È sorprendente come una società pensata per accogliere movimenti che siano il più veloci possibili sia riuscita in così poco tempo a tirare il freno d’emergenza. Ma in questo le tecnologie non hanno fatto che confermare la loro vocazione. Fatte salve le eccezioni cui ho fatto cenno rispondendo alla sua prima domanda, è senz’altro vero che ci siamo improvvisamente ritrovati con più tempo a disposizione, ma anche qui, come ho già detto, occorre distinguere. Poiché questo tempo generato dall’inattività può coincidere con diversi sentimenti del tempo: il tempo doloroso delle preoccupazioni (la tragedia di chi ha perso il lavoro o di chi teme di perderlo); il tempo della noia (non so cosa fare); il tempo dell’accudimento e, solo nei casi migliori: l’ozio creativo. Il quale però presuppone grandi risorse interiori.

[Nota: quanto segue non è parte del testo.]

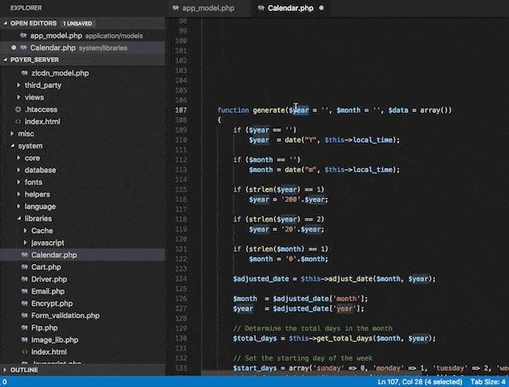Expand the third_party folder
509x387 pixels.
19,85
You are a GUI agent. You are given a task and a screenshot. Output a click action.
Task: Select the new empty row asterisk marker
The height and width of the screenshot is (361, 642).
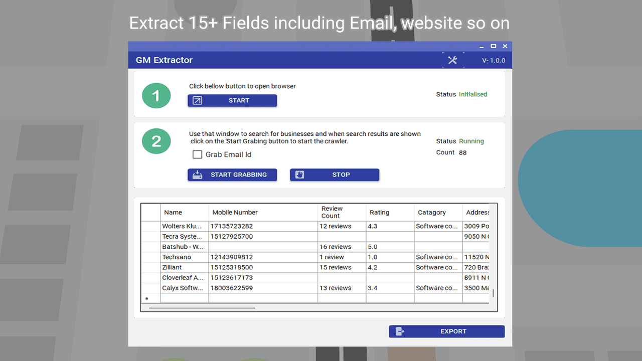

Soprattutto in un’epoca in cui siamo stati tutti spinti a una estroversione continua che ci ha allontanati da noi stessi. E proprio qui emerge un'altra vocazione delle tecnologie della distanza, rispetto a quanto appena osservato. Quella di indirizzare la nostra attenzione, le nostre preoccupazioni e le nostre curiosità verso l’esterno, in un incessante processo di esteriorizzazione che se per un verso apre a forme di socializzazione indite, per altro verso conduce l’individuo fuori di sé, rendendo sempre più faticoso il sostare presso di sé.

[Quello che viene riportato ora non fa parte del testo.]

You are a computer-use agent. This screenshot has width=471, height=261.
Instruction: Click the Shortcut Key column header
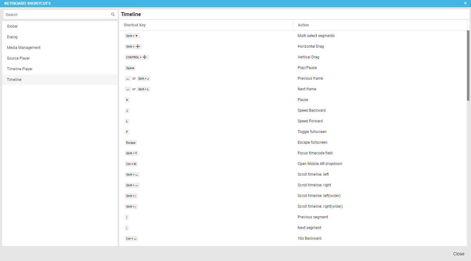(x=135, y=25)
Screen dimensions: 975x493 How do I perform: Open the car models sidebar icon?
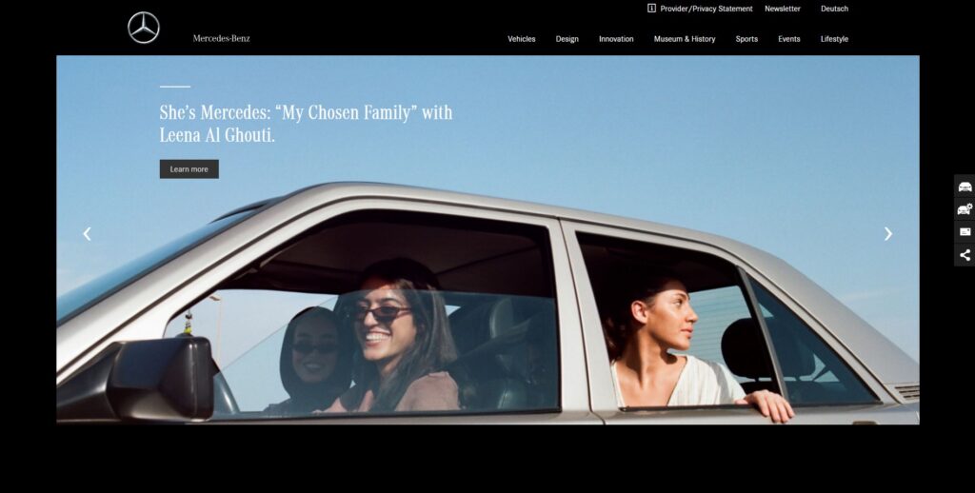click(965, 187)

Il lockdown è stato certamente un momento di privazione della libertà: la nostra vita aveva – per giustificati motivi – molti più limiti. Ma, dandoci del tempo per pensare, ha forse portato più libertà.

La capacità di pensare e di meditare, appunto di sostare presso di sé, non è immediata. Possiamo disporre di tempo e non sapere assolutamente che cosa farne. Non è sufficiente essere improvvisamente catapultati in una situazione di isolamento, per liberare le risorse della riflessione. Certamente, come lei dice, la libertà non è solo questione di movimento; anzi esistono forme di movimento illimitato che sono tutto il contrario della libertà, come quando si insegue qualcosa solo per il gusto di poterlo poi sostituire con qualcosa d’altro, come accade nel cattivo infinito della nostra idea di crescita. Società che hanno fatto dell’accelerazione e della mobilitazione la loro principale fonte del valore, sono costantemente confrontate a una forma molto particolare del tempo, quella dell’immediatezza. Ora, è molto difficile dentro questa tirannia del tempo, per la quale arrivano sempre prima le risposte delle domande (come si vede molto bene nel caso del 5G), disporre poi delle condizioni per fare proprie le preoccupazioni della vita riflessiva. Così, anche quando dovessimo improvvisamente disporre di più tempo, come è accaduto con il lockdown, nulla ci garantisce una capacità di introspezione capace di riorientare in chiave non funzionalistica il nostro sguardo sul mondo. Al contrario, accade sovente che una disponibilità di questo tipo sia solo fonte di ansia e di angoscia, con il risultato di incrementare ulteriormente il nostro bisogno di socializzazione mediatica. Voglio dire che allo stesso modo di come il sentimento dell’interiorità va educato, anche la vita riflessiva, la capacità di pensare, cioè di porre le domande giuste, deve essere oggetto di attenzione e cura: tutto ciò comporta un esercizio che contrasta con la nostra ansia quotidiana di non “perderci nulla”, di non mancare nessun appuntamento.

Ultima domanda: resterà qualcosa o questo Lockdown resterà una parentesi che una volta chiusa non lascia traccia?

Temo di no, ma dobbiamo essere ottimisti. La pandemia, con le decisioni prese per fronteggiala, ha messo in luce non poche contraddizioni della nostra società, ha permesso di scoprirne le fragilità e nonsensi. In una parola, vediamo più chiaramente i limiti dei suoi presupposti: si pensi solo alla vergognosa produzione di disuguaglianze, alla nostra predatorietà nei confronti delle risorse naturali, oltre che umane, alla logica irresponsabile di talune politiche economiche. Il costo di questi vizi ci tornato indietro con gli interessi. Non so se sia sufficiente ad apprendere la lezione, poiché le preoccupazioni ora sono altrove, nel tentativo di rimettere in piedi le cose affinché tutto possa ripartire come prima. Che sia necessario farlo è però sotto gli occhi di tutti, se solo ce ne rendessimo conto.